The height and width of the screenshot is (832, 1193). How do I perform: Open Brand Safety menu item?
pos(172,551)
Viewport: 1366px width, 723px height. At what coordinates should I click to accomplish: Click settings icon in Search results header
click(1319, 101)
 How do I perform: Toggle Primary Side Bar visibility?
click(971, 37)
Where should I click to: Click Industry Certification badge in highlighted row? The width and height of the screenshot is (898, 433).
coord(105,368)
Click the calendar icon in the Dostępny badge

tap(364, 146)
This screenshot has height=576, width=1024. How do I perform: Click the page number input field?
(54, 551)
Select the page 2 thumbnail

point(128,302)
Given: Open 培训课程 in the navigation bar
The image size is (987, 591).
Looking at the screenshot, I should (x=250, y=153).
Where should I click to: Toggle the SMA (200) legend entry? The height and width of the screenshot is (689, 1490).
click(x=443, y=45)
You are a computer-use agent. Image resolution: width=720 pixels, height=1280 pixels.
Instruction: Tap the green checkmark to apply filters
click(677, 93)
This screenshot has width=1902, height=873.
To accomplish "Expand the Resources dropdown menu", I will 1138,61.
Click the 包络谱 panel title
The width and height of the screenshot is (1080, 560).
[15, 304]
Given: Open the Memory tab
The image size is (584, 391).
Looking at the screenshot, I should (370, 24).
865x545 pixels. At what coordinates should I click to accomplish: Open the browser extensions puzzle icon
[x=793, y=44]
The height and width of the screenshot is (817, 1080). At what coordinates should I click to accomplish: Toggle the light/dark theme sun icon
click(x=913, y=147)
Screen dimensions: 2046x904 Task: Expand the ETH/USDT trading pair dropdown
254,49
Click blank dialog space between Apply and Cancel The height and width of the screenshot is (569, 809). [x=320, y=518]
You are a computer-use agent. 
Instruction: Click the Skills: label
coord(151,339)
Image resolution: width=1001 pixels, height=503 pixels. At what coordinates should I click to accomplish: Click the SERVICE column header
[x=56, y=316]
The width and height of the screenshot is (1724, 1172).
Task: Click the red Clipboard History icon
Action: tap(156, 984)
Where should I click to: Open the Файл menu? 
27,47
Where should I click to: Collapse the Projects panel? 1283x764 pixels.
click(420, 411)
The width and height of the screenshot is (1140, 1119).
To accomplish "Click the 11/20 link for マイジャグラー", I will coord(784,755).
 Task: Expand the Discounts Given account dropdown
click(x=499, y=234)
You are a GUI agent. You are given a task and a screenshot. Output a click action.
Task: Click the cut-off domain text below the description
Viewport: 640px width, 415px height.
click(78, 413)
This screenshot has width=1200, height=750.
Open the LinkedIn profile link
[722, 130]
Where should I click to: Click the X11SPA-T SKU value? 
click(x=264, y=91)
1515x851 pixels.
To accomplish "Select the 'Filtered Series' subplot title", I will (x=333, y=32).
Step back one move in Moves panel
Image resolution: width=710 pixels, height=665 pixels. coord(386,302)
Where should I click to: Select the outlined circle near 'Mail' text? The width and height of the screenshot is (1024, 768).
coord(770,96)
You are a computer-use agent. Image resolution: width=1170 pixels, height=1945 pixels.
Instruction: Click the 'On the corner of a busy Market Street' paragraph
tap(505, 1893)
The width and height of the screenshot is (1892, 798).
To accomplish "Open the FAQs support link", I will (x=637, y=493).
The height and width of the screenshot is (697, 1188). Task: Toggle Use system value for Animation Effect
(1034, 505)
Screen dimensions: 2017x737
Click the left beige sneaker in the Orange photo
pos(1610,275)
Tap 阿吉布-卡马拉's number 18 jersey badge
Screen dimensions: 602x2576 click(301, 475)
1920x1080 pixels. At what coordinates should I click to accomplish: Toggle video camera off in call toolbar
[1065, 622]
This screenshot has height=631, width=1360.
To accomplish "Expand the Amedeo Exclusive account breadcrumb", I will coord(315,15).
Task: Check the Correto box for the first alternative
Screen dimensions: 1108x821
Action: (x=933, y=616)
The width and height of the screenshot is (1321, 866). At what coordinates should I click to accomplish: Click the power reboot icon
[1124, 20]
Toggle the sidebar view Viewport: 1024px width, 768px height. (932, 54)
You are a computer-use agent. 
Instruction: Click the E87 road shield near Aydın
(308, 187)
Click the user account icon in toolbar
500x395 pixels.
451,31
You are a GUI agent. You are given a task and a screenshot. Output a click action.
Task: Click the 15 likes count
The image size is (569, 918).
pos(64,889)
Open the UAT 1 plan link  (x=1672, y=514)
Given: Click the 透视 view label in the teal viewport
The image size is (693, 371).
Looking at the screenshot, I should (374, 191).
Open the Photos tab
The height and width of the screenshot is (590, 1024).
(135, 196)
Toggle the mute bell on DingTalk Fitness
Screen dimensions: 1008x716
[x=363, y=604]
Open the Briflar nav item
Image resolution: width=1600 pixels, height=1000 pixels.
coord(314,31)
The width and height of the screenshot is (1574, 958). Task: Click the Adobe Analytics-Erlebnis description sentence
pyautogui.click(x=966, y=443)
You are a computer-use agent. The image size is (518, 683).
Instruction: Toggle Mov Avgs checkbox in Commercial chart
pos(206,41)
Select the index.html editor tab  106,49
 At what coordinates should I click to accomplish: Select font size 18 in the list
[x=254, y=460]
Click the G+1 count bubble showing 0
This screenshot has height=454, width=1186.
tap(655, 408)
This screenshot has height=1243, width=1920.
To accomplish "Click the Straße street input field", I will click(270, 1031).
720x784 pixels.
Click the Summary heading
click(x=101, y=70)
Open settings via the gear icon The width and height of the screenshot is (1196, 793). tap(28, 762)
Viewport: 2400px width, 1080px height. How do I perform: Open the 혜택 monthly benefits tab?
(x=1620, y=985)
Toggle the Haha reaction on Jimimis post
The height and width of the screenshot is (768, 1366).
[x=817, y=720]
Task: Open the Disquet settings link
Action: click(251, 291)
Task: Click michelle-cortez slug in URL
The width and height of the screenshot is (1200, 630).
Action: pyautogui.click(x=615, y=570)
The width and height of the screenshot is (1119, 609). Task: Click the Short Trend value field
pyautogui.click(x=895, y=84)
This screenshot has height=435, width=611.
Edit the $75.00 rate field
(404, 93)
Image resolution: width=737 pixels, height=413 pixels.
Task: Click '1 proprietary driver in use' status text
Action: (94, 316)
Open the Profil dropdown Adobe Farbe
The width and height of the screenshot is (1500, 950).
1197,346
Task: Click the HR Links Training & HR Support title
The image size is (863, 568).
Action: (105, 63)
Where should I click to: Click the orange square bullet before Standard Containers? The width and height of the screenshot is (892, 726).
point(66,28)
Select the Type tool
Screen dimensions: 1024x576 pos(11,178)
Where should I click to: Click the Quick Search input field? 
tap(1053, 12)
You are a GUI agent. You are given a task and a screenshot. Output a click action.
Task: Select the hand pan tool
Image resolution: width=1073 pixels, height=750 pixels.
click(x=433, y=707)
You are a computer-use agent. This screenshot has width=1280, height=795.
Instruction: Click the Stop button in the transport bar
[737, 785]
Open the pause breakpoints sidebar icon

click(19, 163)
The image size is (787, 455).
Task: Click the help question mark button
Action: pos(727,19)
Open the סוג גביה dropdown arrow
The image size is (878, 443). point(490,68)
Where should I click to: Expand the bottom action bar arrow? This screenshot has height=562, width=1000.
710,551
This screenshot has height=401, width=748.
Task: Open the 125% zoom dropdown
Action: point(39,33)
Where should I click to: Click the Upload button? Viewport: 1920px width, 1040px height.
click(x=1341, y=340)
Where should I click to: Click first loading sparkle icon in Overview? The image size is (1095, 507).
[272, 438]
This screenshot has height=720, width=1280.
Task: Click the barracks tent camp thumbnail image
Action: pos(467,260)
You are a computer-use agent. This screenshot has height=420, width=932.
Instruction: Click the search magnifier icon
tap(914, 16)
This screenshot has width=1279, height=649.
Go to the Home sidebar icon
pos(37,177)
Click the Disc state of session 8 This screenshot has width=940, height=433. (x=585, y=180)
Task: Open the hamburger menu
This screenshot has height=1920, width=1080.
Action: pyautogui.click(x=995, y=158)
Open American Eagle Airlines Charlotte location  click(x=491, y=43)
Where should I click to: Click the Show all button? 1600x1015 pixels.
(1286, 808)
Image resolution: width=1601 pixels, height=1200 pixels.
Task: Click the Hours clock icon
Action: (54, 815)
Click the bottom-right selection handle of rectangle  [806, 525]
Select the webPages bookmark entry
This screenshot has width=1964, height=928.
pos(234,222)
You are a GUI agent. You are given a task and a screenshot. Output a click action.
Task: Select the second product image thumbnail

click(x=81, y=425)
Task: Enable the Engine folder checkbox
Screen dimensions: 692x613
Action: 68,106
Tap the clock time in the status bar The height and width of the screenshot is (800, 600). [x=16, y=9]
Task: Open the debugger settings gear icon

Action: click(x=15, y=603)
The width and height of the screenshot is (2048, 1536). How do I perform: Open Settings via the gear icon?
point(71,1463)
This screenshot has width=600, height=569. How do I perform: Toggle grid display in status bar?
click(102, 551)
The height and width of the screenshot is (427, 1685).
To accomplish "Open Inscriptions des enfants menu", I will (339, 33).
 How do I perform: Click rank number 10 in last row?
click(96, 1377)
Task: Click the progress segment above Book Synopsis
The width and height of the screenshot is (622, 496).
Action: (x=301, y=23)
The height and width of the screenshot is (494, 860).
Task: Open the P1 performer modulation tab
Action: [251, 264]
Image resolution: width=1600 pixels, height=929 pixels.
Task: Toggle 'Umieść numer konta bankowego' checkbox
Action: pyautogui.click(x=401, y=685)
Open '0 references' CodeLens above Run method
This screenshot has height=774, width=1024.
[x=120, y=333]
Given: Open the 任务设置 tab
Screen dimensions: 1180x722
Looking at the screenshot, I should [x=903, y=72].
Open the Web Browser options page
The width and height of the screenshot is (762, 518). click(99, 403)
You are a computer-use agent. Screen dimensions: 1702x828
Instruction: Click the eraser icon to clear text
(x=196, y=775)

------------------------------------------------------------------------

(What is required): Only the lines above starting with the one with "The image size is (569, 918)." and going through the one with "Given: Click the" are to be copied, word for word and with both ends kept.

(Solution to this problem):
The image size is (569, 918).
pos(64,889)
Open the UAT 1 plan link  (x=1672, y=514)
Given: Click the 透视 view label in the teal viewport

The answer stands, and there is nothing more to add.